Contribuição sobre combustíveis vai aumentar

O Governo admite que o conjunto de medidas que pretende pôr em prática na Estradas de Portugal (EP) são insuficientes para conter o endividamento da empresa, que deverá ascender a 14.500 milhões de euros entre 2032 e 2034.

No Plano Estratégico dos Transportes 2011-2015, a que a Lusa teve acesso, o Governo elenca um conjunto de medidas que permitirão reduzir o endividamento da EP de 20.700 milhões de euros entre 2032 e 2034 para 14.500 milhões de euros.

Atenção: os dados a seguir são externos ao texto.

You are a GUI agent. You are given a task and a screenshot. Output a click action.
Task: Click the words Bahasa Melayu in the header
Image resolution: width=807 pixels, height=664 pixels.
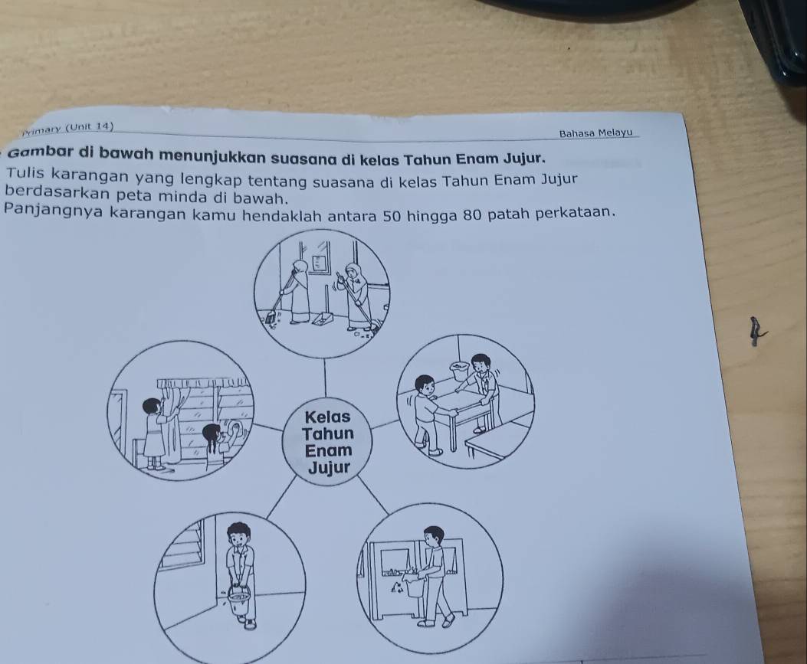(595, 133)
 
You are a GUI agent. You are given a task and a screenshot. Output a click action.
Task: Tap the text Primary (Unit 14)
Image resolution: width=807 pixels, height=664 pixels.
(68, 128)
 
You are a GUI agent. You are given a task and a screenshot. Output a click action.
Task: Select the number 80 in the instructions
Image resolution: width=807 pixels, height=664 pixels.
(467, 212)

Entre as medidas está a actualização da Contribuição do Serviço Rodoviário (CSR), que incide sobre os combustíveis sujeitos ao Imposto sobre Produtos Petrolíferos (ISP) e é destinada ao financiamento da rede rodoviária a cargo da Estradas de Portugal.

«De acordo com os dados disponíveis mais recentes da EP, mesmo após a introdução de portagens em todas as SCUT [vias sem custo para o utilizador] e mantendo inalterada a política seguida até aqui de não actualização da CSR, as projecções apontam para um crescimento descontrolado do seu volume de endividamento, que atingirá os 20.700 milhões de euros, entre 2032 e 2034», lê-se no documento elaborado pelo Ministério da Economia.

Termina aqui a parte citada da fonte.